- [Défi 1]
D'après l'extrait de page consacré à la Péniche du Cœur, depuis quelle année la péniche accueille-t-elle des sans-abri en situation d'urgence ?

- [Extrait de page]
La Péniche du Coeur : Une péniche qui reste à quai

[Reportage réalisé dans le cadre de la Chance aux Concours]

Capture Google Street View


Depuis 1995, la Péniche du Cœur, créée par les Restos du Cœur et la Mie de Pain, accueille des sans-abri en situation d'urgence. Si elle permet à ceux-ci d'avoir un lieu de vie, certains parmi eux font tout pour en sortir.


« Moi, j'adore courir ! » « Eh bah moi j'aime pas du tout ! » Des coureurs passent le long de la Seine. A quai, en face du jardin Tino Rossi, une péniche blanche. Ses fenêtres sont toutes allumées. Devant, quelques personnes emmitouflées dans leurs bonnets et gants ricanent en observant un canard qui tente de flotter sur des planches. Des brumes s'échappent de leurs bouches : on ne sait pas si elles sont dues au froid ou à la fumée de leurs cigarettes.


« Renouer avec le contact social »

Ce soir, à la Péniche des Restos du Cœur, les bénévoles sont nombreux et peuvent se relayer. « On héberge environ une quarantaine de personnes. Tout le monde n'est pas encore là, certains peuvent arriver jusqu'à 22 heures. » explique Fabrice, bénévole depuis plus d'un an. Les « certains », ce sont les sans-abri qui sont hébergés au sein de la Péniche du Cœur. Ces « habitants » déambulent entre les couloirs aux murs jaunes. Les portraits des artistes des Enfoirés, façon studio Harcourt, sont suspendus près de l'entrée. Chaque cabine (il y en a 56 en tout) est composée de quatre lits superposés. « On ne loge que deux personnes, les deux autres lits sont à disposition du 115. » Chaque lit est appuyé sur un casier à cadenas. « C'est important, ils ont besoin de leur espace. »

- [Données fournies]
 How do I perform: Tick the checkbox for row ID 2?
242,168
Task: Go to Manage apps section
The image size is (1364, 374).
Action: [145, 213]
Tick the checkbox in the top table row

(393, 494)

- [Défi 2]
Recopiez à l'identique les enregistrements, de la ligne contenant « Task: Go to Manage apps section » jusqu'à la fin des enregistrements, ces deux limites incluses.

- [Réponse attendue 1]
Depuis 1995.

- [Réponse attendue 2]
Task: Go to Manage apps section
The image size is (1364, 374).
Action: [145, 213]
Tick the checkbox in the top table row

(393, 494)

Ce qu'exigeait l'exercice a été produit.